7:04: We begin the important underpinnings of our sweet and delightful treats: the crusts. Biscuit’s on your pate brisee, I’m pulverizing graham crackers. I get to play with Biscuit’s 10-cup food processor; I fully expect to be unseated by its RAW POWER.

Graham Cracker Crust

10 Graham crackers
1 1/4c pecans
1/4c sugar
6 tbsp unsalted butter, melted

  1. Pulverize the first three ingredients in your food processor until you have fine crumbs
  2. Mix the butter in until it becomes slightly sticky.
  3. Press into desired pans, lightly buttered

Butter Pie Crust Dough

For a double-crust pie, double the ingredients, divide the dough in half, and form two disks.

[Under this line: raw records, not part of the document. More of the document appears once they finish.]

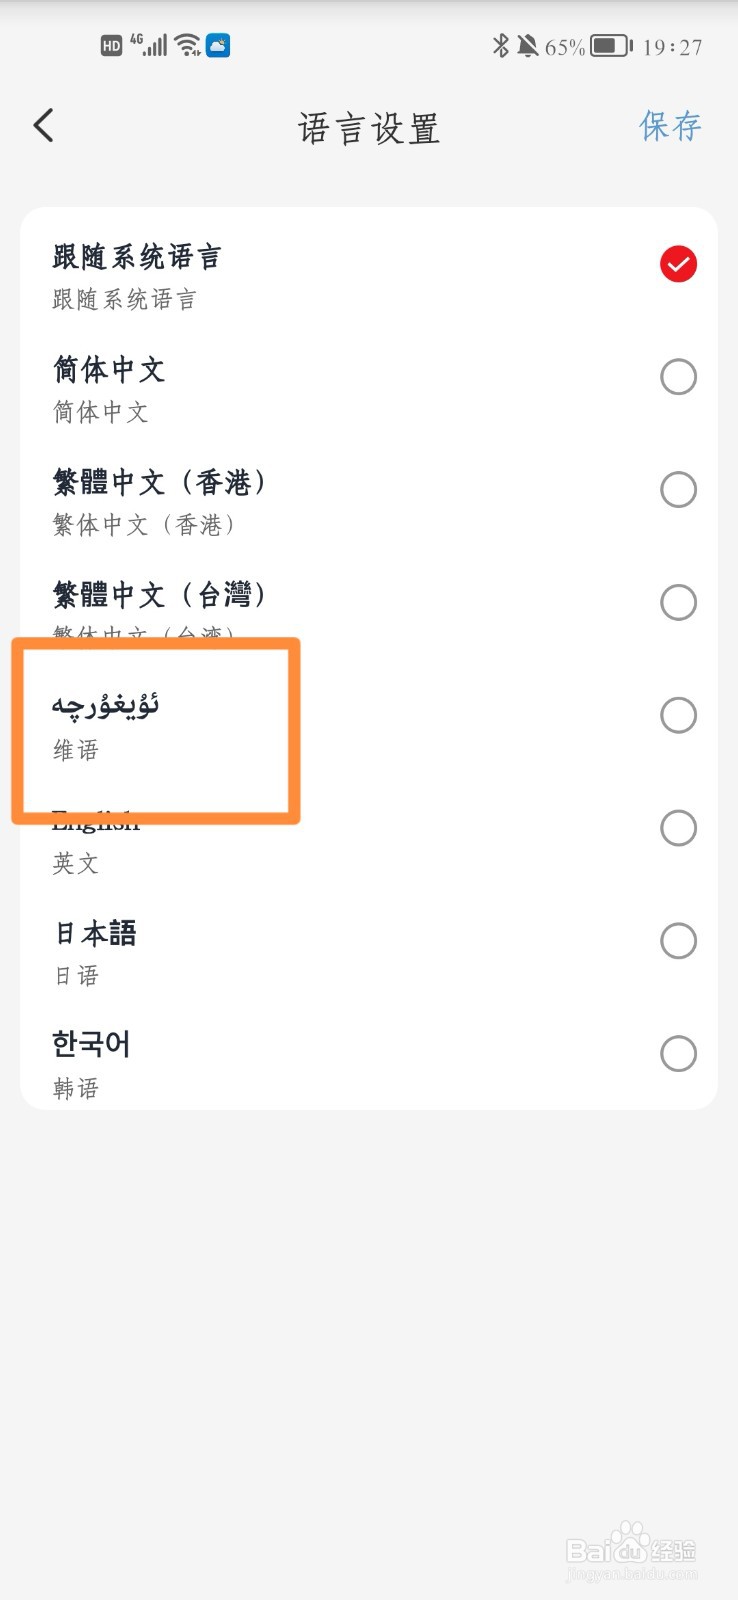Tap the 日本語 language row label

(95, 933)

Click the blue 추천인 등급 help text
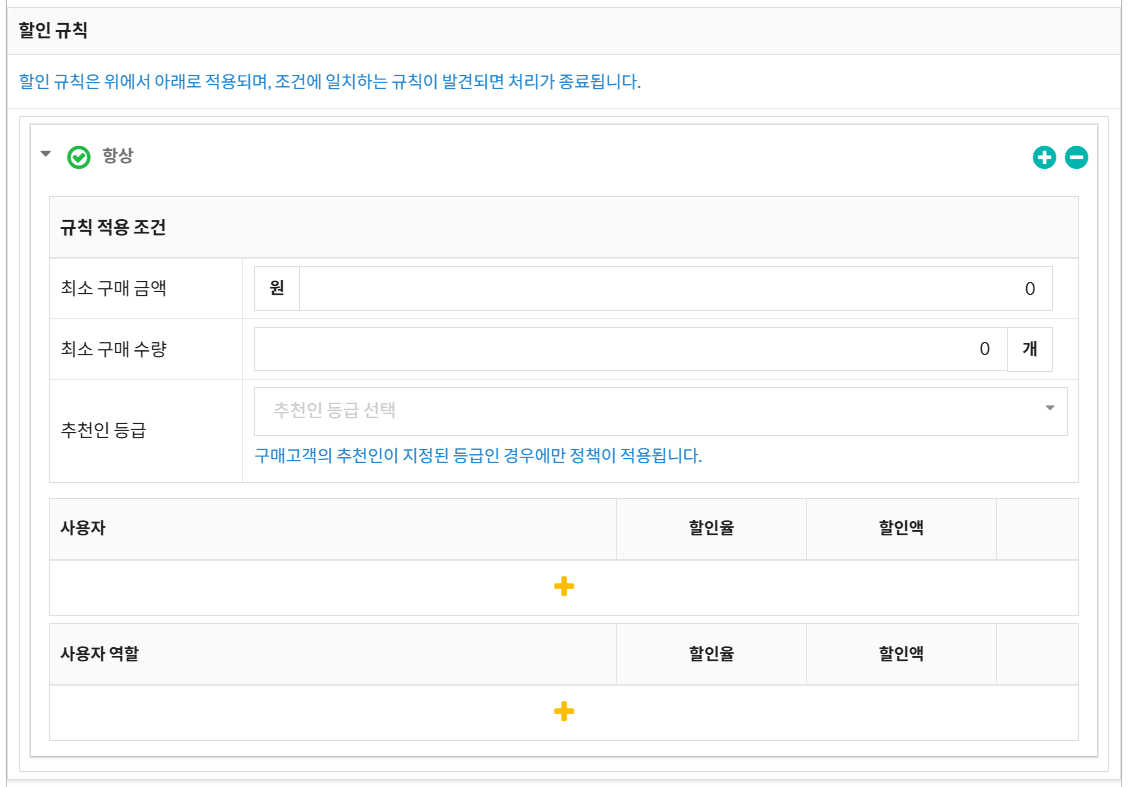tap(478, 455)

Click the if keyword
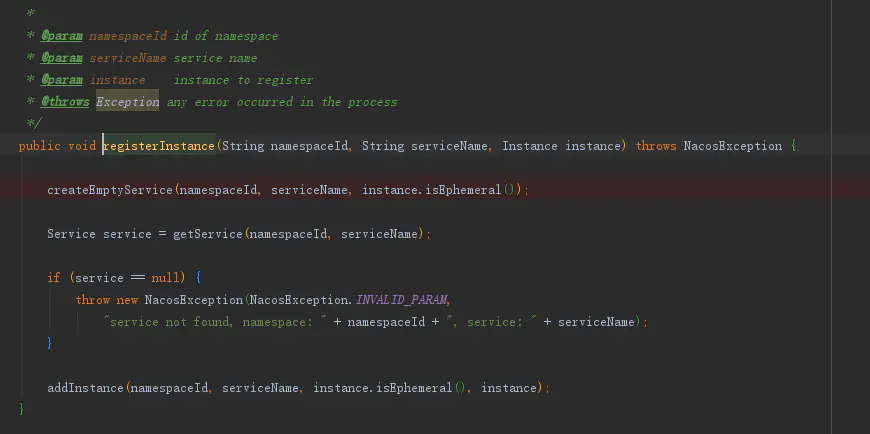click(x=53, y=278)
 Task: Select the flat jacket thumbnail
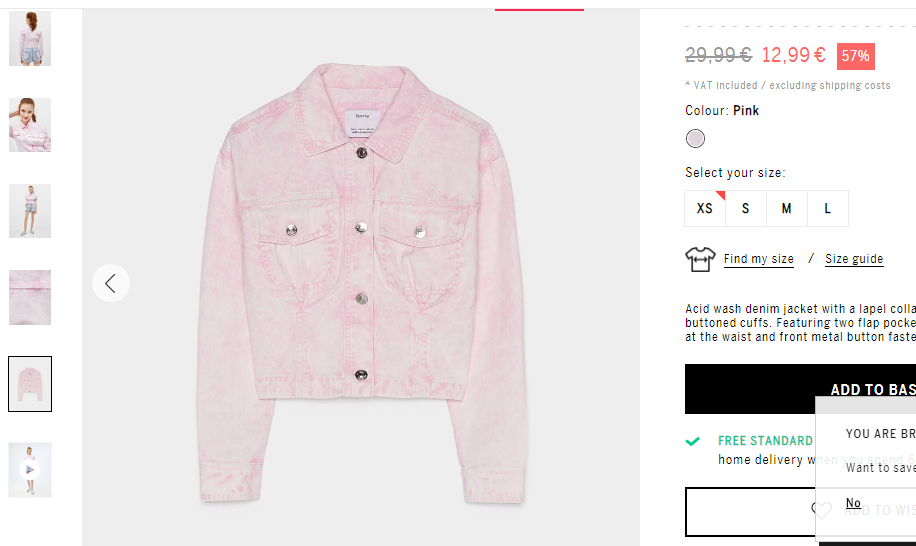tap(30, 384)

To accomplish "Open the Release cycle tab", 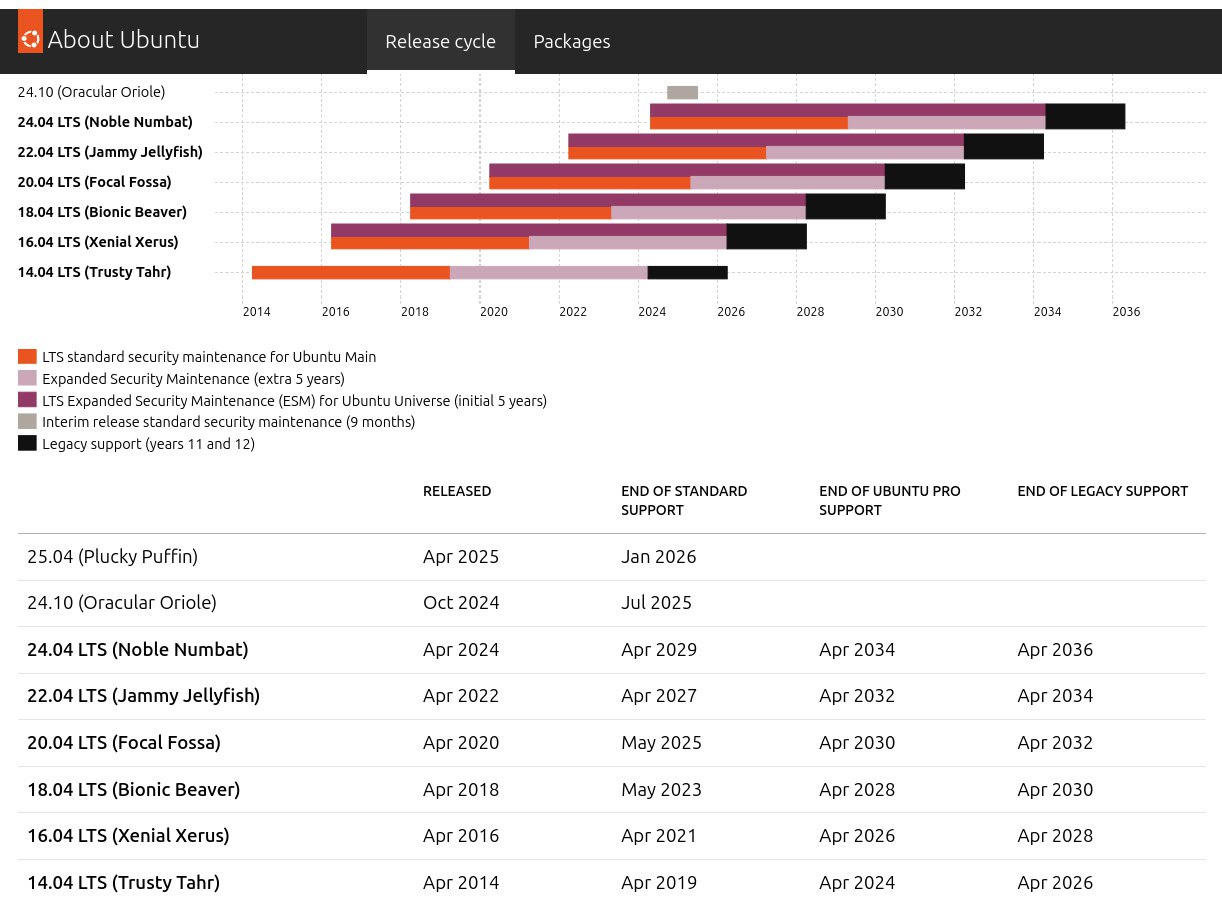I will point(440,41).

1 1/4 cups all purpose flour
1/2 tablespoon sugar
1/2 teaspoon salt
1/2 cup (1 stick) chilled unsalted butter, cut into 1/2-inch cubes; use a higher fat content European-style butter like Plugra for wildly-enhanced flakiness
3 tablespoons (or more) ice water

Blend flour, sugar, and salt in processor. Add butter and cut in, using on/off turns, until coarse meal forms. Add 3 tablespoons water. Using on/off turns, blend just until moist clumps form, adding more water by 1/2 tablespoonfuls if dough is dry. Gather dough into ball; flatten into disk. Wrap in plastic; refrigerate 1 hour. (Can be made 2 days ahead. Keep chilled. Soften slightly at room temperature before rolling.)

Makes one 9-inch crust.

Apologies for our terseness, but we’ve got some shit to do. I’m sure you understand. ;)

Game On!

OK. It’s Thanksgiving Eve Eve. 46 Hours to the main event. Which means it’s time to cook!
On the agenda tonight:

Bourbon Pecan pie

Pumpkin pie
Mint Julep Tart (this one’s an original, so bear with us)
Bailey’s white chocolate cheesecake.
Gratin assembly (Artichoke prosciutto and Cauliflower cheese)
Grating of ALL THE CHEESE IN THE WORLD.
It’s 6:54 pm. Liveblogging begins now. Say a prayer for our souls and sanity.